# start of Provided entries

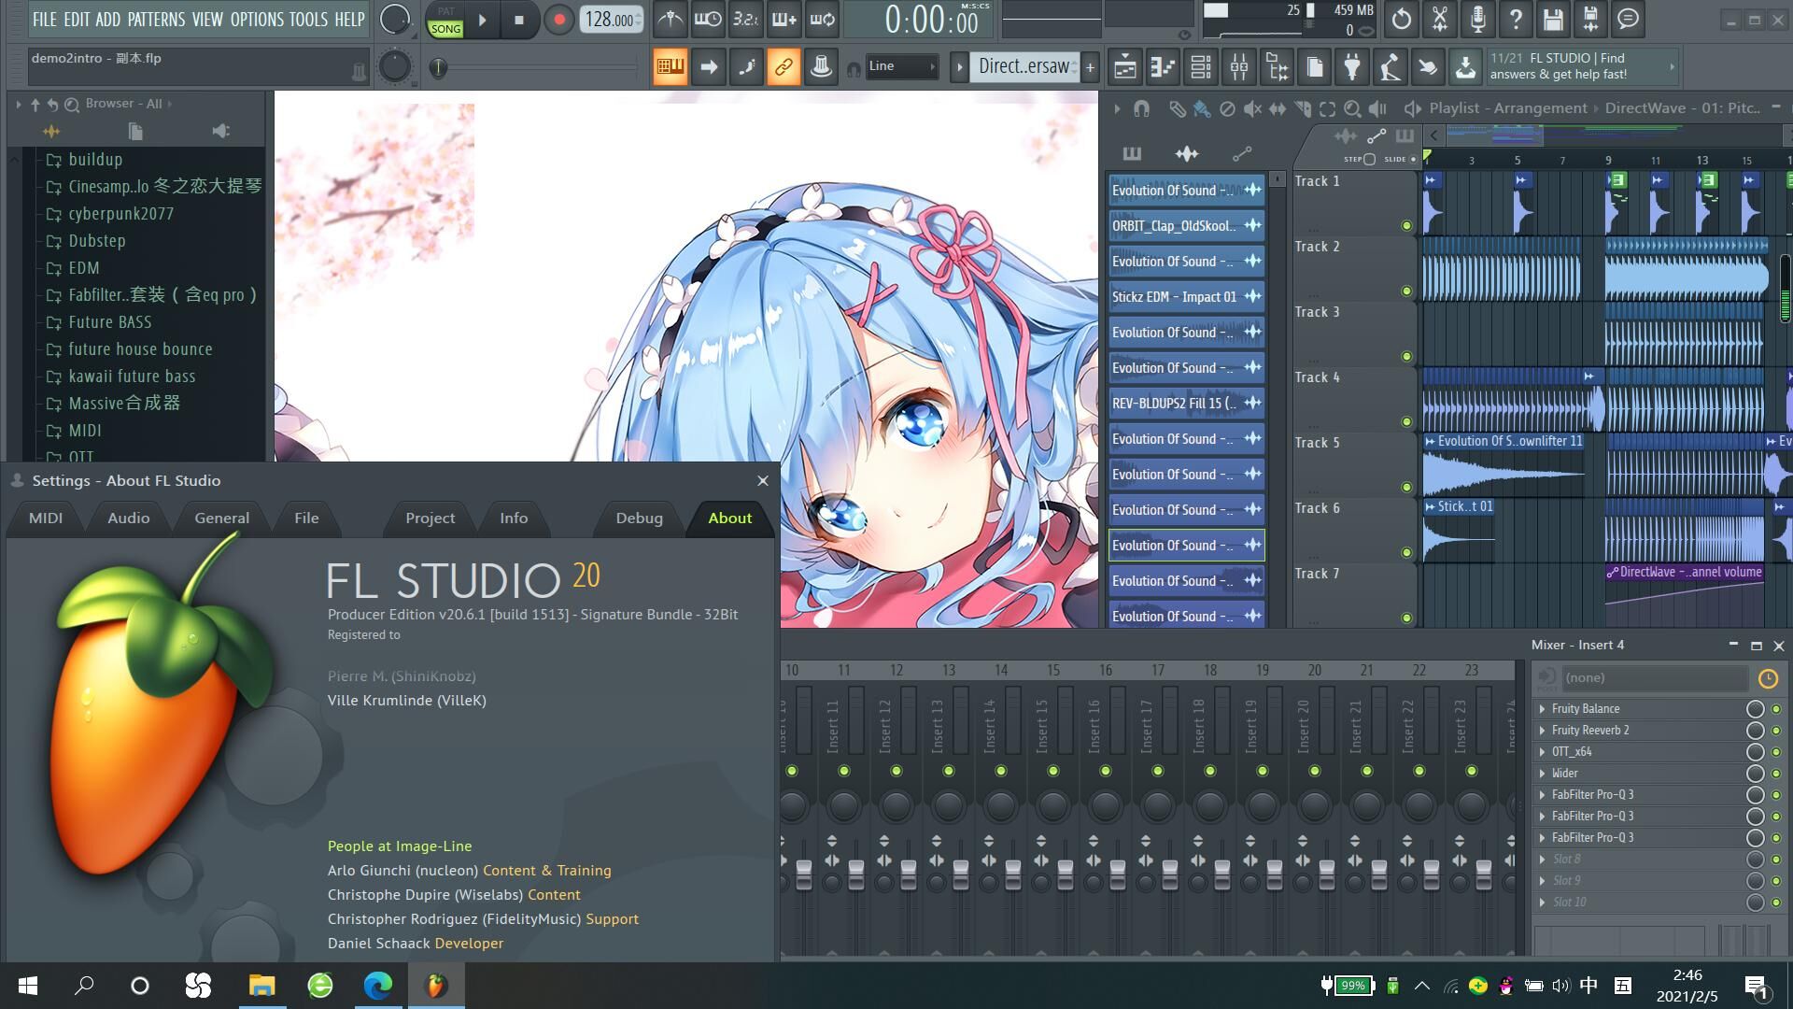The image size is (1793, 1009).
Task: Open the Dubstep browser folder
Action: click(96, 241)
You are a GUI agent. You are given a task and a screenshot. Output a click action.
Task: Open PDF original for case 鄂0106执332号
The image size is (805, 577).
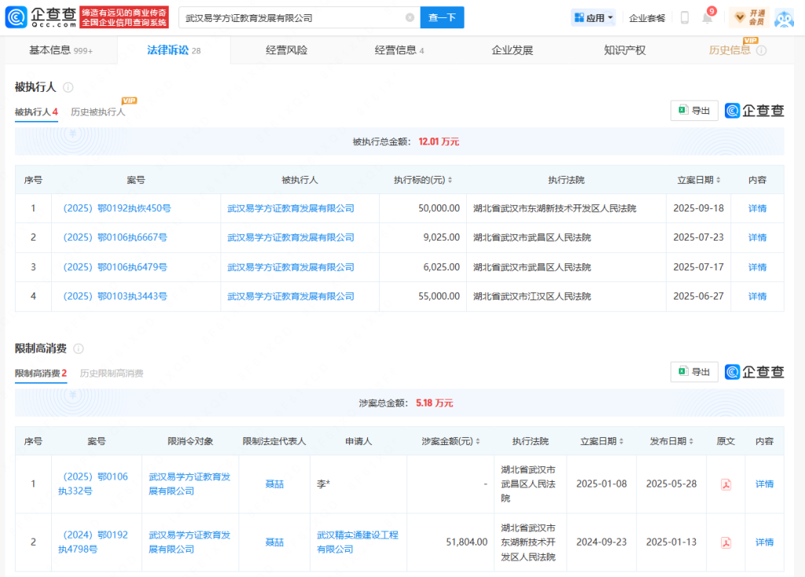pos(726,484)
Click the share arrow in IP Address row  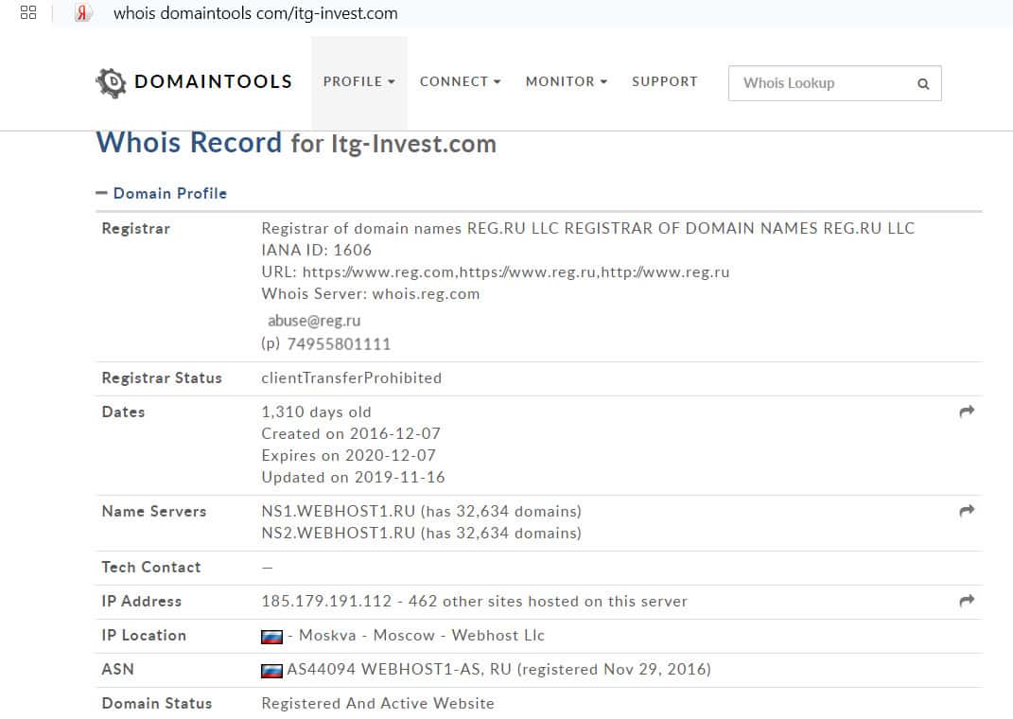(967, 601)
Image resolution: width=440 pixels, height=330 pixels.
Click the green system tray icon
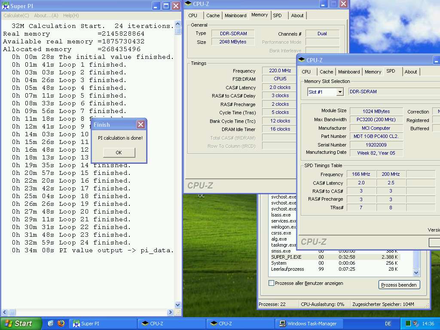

# end of Provided entries

What you should do >> Output the records as a Markdown table with the columns Row and Record line, starting at the line that contains "Image resolution: width=440" and continuing through the end of the records. Number each line, and leave out blank lines and pictures.

Full output >>
| Row | Record line |
|---|---|
| 1 | Image resolution: width=440 pixels, height=330 pixels. |
| 2 | Click the green system tray icon |